After successfully resolving the Gemini model's schema compatibility issues, a separate observation was made regarding the client UI (Cursor). When the main tool descriptions in src/index.ts were made very verbose (e.g., including long use-case examples directly in the description string), Cursor's UI would not display these long descriptions, defaulting to showing only the parameter list generated from the schema. This was not a Gemini model rejection but rather a UI display limitation or choice.

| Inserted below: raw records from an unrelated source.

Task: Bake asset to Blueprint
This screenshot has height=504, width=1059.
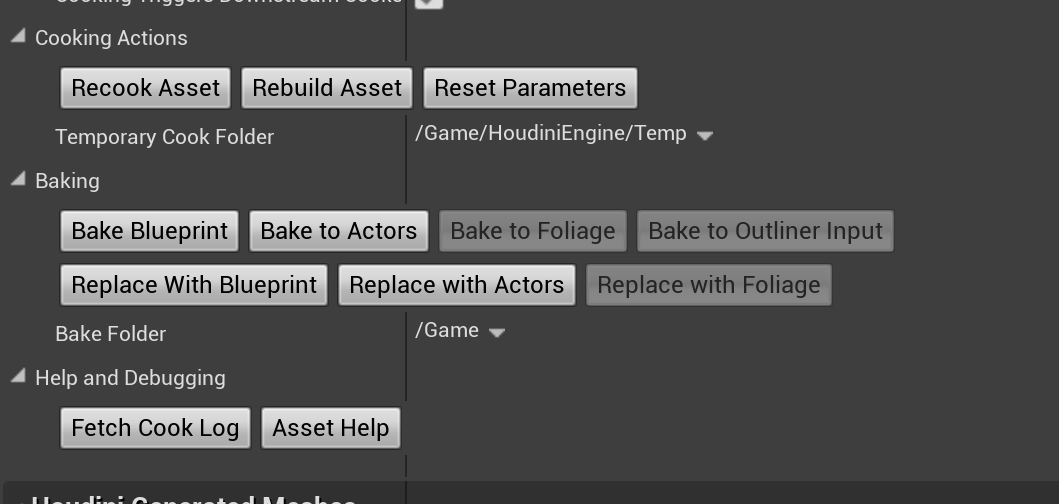Action: point(149,231)
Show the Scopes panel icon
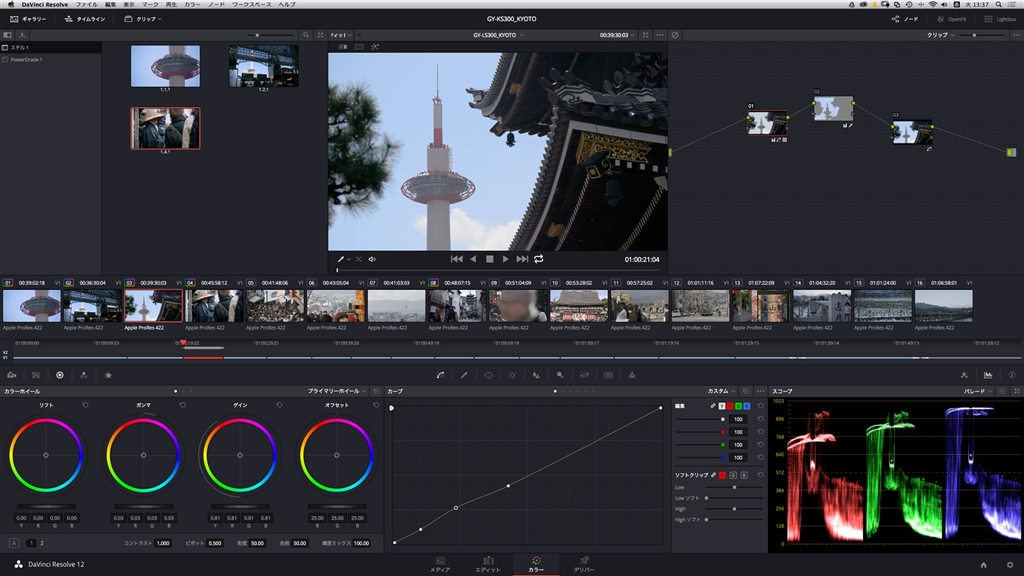This screenshot has width=1024, height=576. [988, 375]
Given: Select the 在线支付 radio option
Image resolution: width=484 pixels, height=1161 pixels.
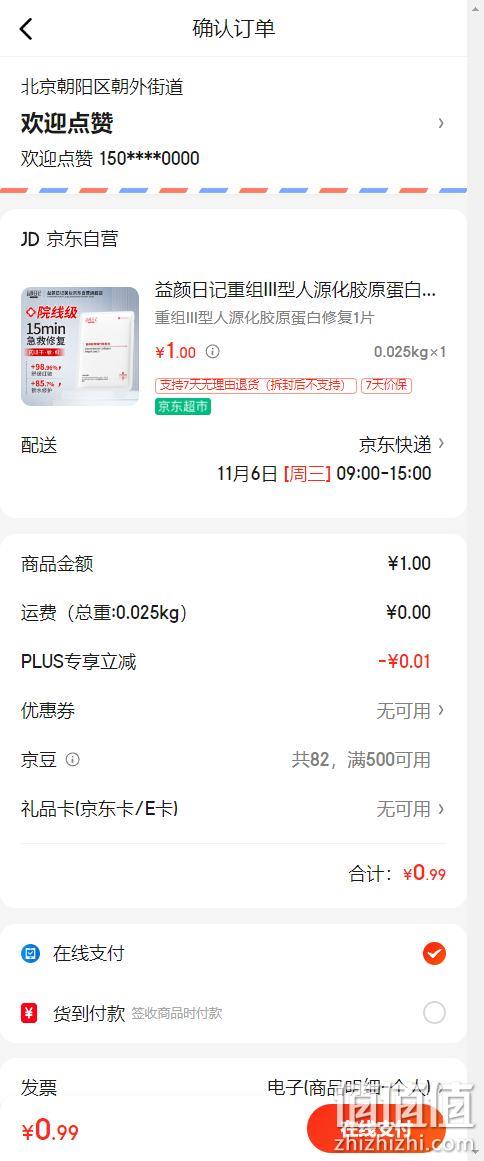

Solution: The main descriptions were adjusted to be moderately detailed, providing core capabilities and multi-screen/window behavior, while omitting extremely long examples. This length was found to be acceptable for Cursor's UI, allowing it to display the richer description alongside the schema-derived parameters.

Key Learnings:

  • Schema Simplicity: The Gemini model's schema validation appears to be sensitive to complex Zod structures, especially combinations like z.custom() wrapping z.union() of z.object()s. Favoring more direct and explicit Zod definitions (e.g., z.object() with clearly defined properties) improves compatibility.
  • zodToJsonSchema Robustness: A comprehensive zodToJsonSchema function that correctly handles various Zod types and extracts .describe() metadata is crucial for accurate schema generation.
  • Client UI vs. Model Validation: There can be slight differences in how a client UI parses/displays a schema and how the underlying model validates it for execution. Successful display in the UI is a good sign but not a definitive guarantee of model compatibility if complex types are involved. The inverse can also occur: the model may accept a schema that a client UI truncates or simplifies for display due to its own constraints.
  • Main Description Length for Client UI: Client UIs (like Cursor) may have their own limitations or display preferences for the length of the main tool description string. Overly verbose descriptions might not be fully displayed. It's important to balance richness of information with conciseness suitable for the UI, relying on the schema for detailed parameter information.
  • Concise Main Descriptions (Initial Approach): Initially, keeping the primary description field for a tool (in src/index.ts) very concise was a workaround for UI space issues, allowing schema-derived parameters to appear. The final approach found a middle ground.
  • Iterative Debugging: The bottom-up approach (simplifying then incrementally adding complexity) was highly effective in isolating the problematic parts of the schema.

By addressing these points, particularly the structure of provider_config, the verbosity of main descriptions for UI compatibility, and ensuring a robust zodToJsonSchema implementation, the Peekaboo tools' schemas were made fully compatible and are now presented effectively in the client.